THE COMPUTER WILL SEE YOU NOW


Some choice-based interfaces pre-date the home computer. “Choose your own Adventure” books were popular in the early 80’s, and they involve a branching path format in order to move between sections of text, but the reader creates a character as in a role-playing game. Choices made in the books determine the outcomes of actions and created potential for different experiences. Many more examples can be found in gaming, as the demand for personalised experiences becomes less of a novelty, and more of an expectation.

The two main types of conversational interfaces these days, are bots and voice activated assistants. They can help train you, they can help you order the perfect Taco, resolve your calendar woes, and greatly enhance your reading experiences, as showcased in the brilliant Typeform article featured further down in this article.

Conversational interfaces work well everywhere, including smartphones, desktops, smartwatches, and even devices without screens. They can integrate with web services like Facebook, WeChat or Snapchat, or run just in a text message window. They can be improved gradually, over time without requiring completely new versions.

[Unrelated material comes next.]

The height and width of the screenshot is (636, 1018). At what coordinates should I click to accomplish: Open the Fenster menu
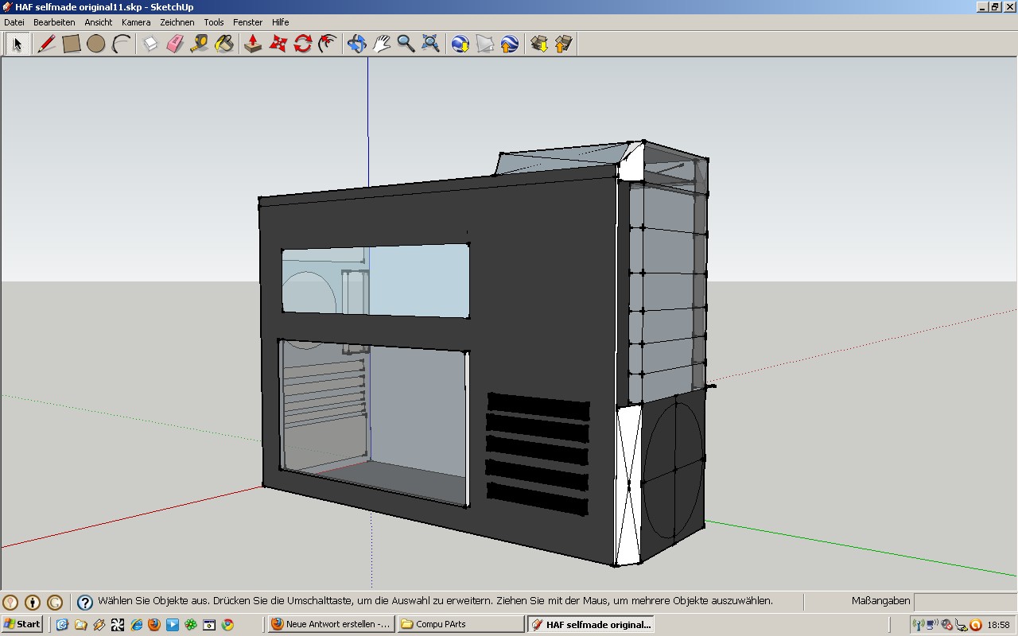pyautogui.click(x=247, y=22)
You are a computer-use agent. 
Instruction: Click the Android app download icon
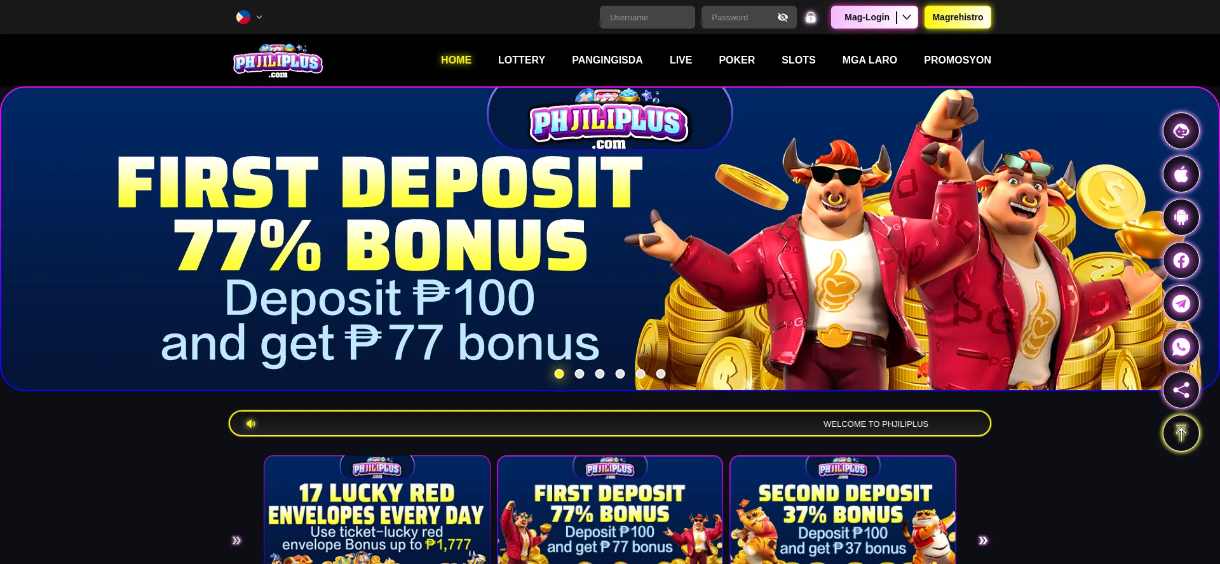pos(1181,217)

Conversational interfaces can also represent the full features of a service or app without having to render menus or clickable icons, but to focus on guided user discovery instead. A well built CUI will delight the user by taking the weight off them and guide their choices.

With text recognition and processing improving, we are on a path that could make interaction with digital services more intuitive, accessible and more efficient. They will allow humans to talk to computers in a way that puts the onus on the software, not the user, to figure out how things work.

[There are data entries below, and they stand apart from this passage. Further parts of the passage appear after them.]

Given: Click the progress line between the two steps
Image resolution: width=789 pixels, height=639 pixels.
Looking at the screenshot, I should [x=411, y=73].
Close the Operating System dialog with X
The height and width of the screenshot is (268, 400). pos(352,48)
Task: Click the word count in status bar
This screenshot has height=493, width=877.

Conversational interfaces are, of course, also highly interactive. Higher interactivity enhances recognition as well as recall memory of interactive content. Not only that but studies conclude that interactivity promotes a higher emotional response and greater enjoyment.

Examples

For consuming content in a totally interactive, non-linear way check out this great article by Typeform titled “Technology Imitates Art, The Rise of the Conversational Interface”

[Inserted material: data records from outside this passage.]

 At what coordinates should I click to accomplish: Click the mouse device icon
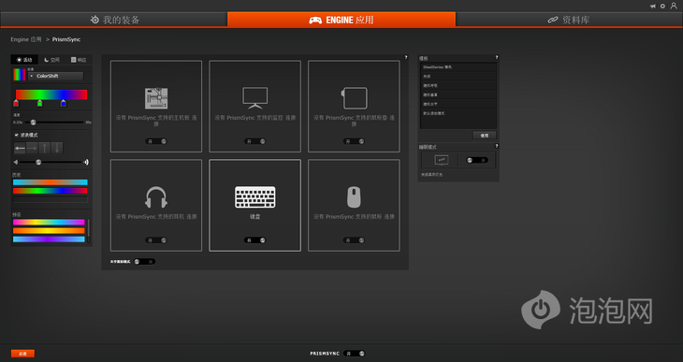[x=354, y=196]
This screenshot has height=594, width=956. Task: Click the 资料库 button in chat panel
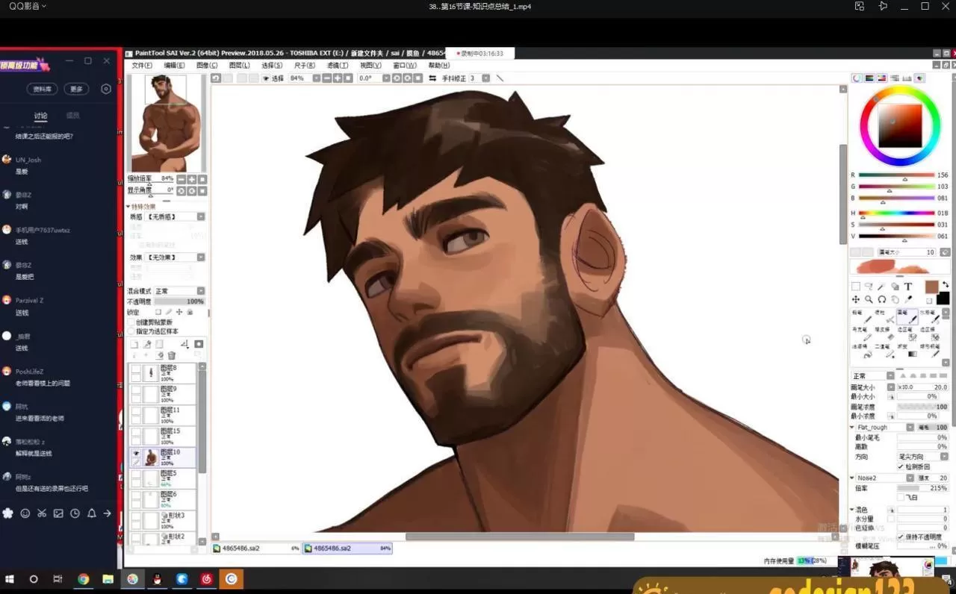point(43,89)
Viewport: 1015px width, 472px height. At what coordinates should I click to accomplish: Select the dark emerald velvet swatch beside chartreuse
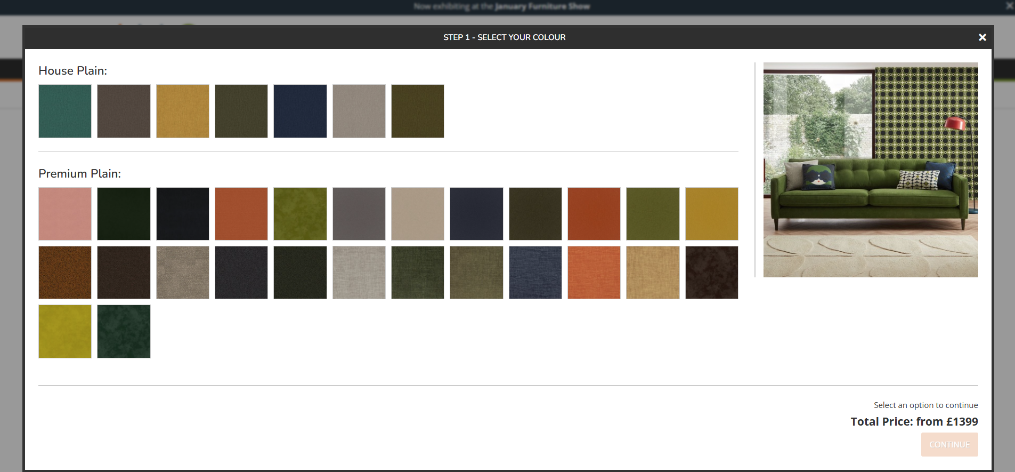click(124, 331)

Pull Google’s Allo into any conversation just by mentioning (it) and get things done.

TacoBot doesn’t just help you sort your choices of fillings, but can even answer the age-old conundrum about the chicken crossing the road.

So how does one design a conversational interface?

I’ve been playing around with bot-building apps like Motion.ai for a while now, and I’ve learned to be as clear as possible and present users with relevant options.

Avoid open-ended questions, and instead suggest answers. Play back to clarify the users thought or instruction. Make the conversation feel as social and natural as possible, not just functional. Just like in comedy, timing is everything, and can build anticipation, so use the power of the pause.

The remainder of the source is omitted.